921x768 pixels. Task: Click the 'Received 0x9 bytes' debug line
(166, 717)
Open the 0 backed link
════════════════
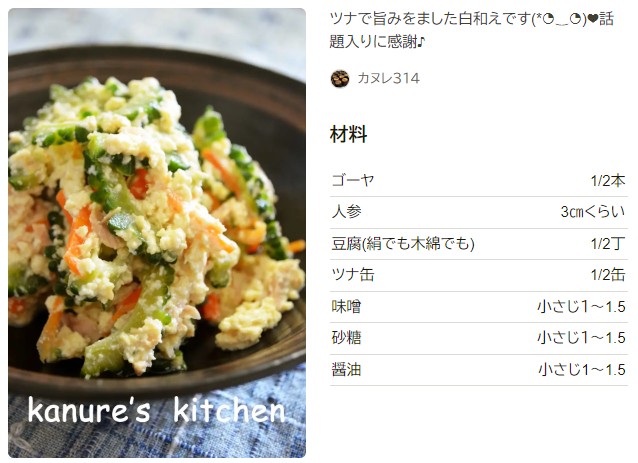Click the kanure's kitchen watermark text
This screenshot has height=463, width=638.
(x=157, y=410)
════════════════
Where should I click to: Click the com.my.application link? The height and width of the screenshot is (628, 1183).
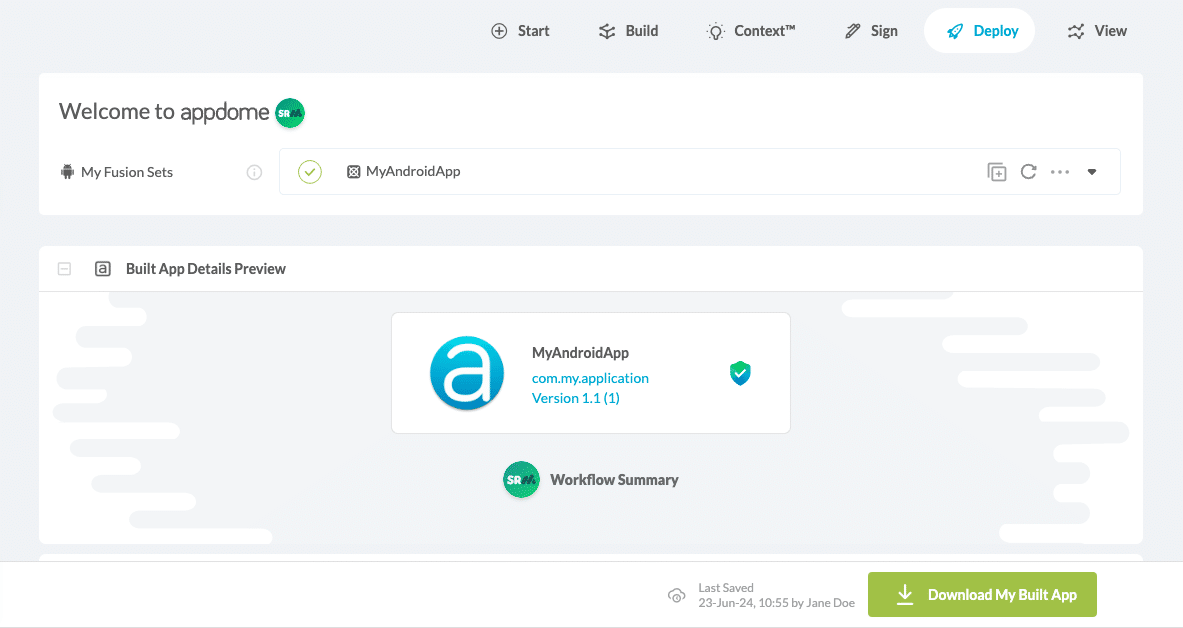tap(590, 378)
════════════════
Required action -
Everything from the line with "921x768 pixels. Task: Click" through the line with "Open the 0 backed link" should be written out exactly as it appears above, end lines included, and nothing outside that range.

Output of the exercise -
921x768 pixels. Task: Click the 'Received 0x9 bytes' debug line
(166, 717)
Open the 0 backed link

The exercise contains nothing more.